*Assignment*
Look through the entries for the string "will" and copy every line where it shows up.

=== Record excerpts ===

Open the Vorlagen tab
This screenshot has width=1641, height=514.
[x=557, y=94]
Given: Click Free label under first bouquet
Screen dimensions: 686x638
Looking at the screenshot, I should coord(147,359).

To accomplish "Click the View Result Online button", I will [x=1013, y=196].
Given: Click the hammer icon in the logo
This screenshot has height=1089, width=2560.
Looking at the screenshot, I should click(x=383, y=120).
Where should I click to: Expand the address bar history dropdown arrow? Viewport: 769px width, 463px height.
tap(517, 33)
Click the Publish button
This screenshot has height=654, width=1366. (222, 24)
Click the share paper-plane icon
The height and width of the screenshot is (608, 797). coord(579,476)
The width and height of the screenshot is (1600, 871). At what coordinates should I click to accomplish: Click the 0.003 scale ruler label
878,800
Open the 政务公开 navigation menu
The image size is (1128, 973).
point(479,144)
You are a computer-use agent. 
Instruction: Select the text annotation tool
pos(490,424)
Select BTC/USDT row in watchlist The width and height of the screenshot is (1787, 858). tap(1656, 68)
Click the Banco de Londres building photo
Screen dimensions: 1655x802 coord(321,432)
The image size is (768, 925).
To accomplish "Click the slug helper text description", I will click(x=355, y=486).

===

*Task result*
To accomplish "Click the View Result Online button", I will [x=1013, y=196].
To accomplish "Click the slug helper text description", I will click(x=355, y=486).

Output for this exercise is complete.